Als Antwort auf die letzte Frage kam eine stylishe, offene Holzlounge auf dem Flur zustande, die abgeschirmt und zugleich offen ist, in der Besprechungen stattfinden können, aber die vom Flair an eine Eckbank mit Herrgottswinkel erinnert. Es sind heitere Effekte, die das Vorzeige-Konzept ausstrahlt. Das alles an der Seite von Trends wie flexiblen Plätzen (25 von 86 Arbeitsplätzen sind mobil anzudocken) oder dem Versuch, die Dinge papierlos zu regeln: Ausdrucke, die bis abends nicht mit dem persönlichen Chip am gemeinsamen Drucker abgeholt wurden, verfallen. Was manchen sinnlos-Druck überflüssig macht.

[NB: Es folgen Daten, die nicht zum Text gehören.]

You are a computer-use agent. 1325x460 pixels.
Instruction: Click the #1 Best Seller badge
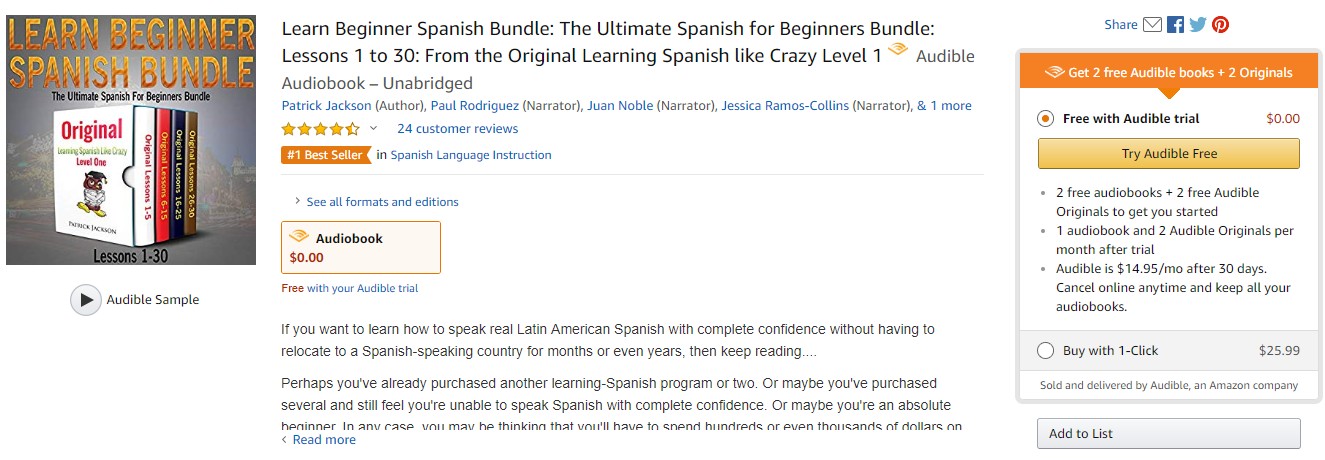click(326, 155)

Zusammen mit einem alles andere als eintönigen Wandfarben-Konzept, das zugleich der Ressort-Gliederung dient, wirkt das Büro des Hausacher Unternehmens als lebendiger Beweis für alle, die nicht nur räumlich etwas Verbesserung wollen. Denn, darauf wird Imberi nicht müde hinzuweisen, das neue Mobiliar geht nur als Teil eines Prozesses, der viele andere Dinge auf den Weg bringt. Und der ohne etwas nicht-zu-Kaufendes nicht funktioniert: Wertschätzung. Jener vom Chef für die Angestellten, der vom Personal untereinander, aber auch der des Angestellten für sein Unternehmen.
Die Frage „Was bringt’s?“, kann Imberi vielschichtig beantworten: Eine höhere Mitarbeiterzufriedenheit, die die Wettbewerbsfähigkeit steigere, eine niedrigere Fluktuation, eine gestiegene Innovationskraft – und am Ende auch überdurchschnittliche Umsätze. Dies sei umso bemerkenswerter, wenn man bedenke, dass auch teures Mobiliar – Streit arbeitet im wesentlichen mit zehn Lieferanten von günstig bis vitra – letztlich nur einen geringen Prozentsatz ausmache, aber sich überaus positiv auf den größten Anteil auswirke: den Kosten für das Personal. Belegt auch dadurch, dass Streit erneut beim Arbeitgeber-Wettwebewerb „Great place to work“ unter den Top3 Baden-Württembergs in seiner Größe gelandet ist.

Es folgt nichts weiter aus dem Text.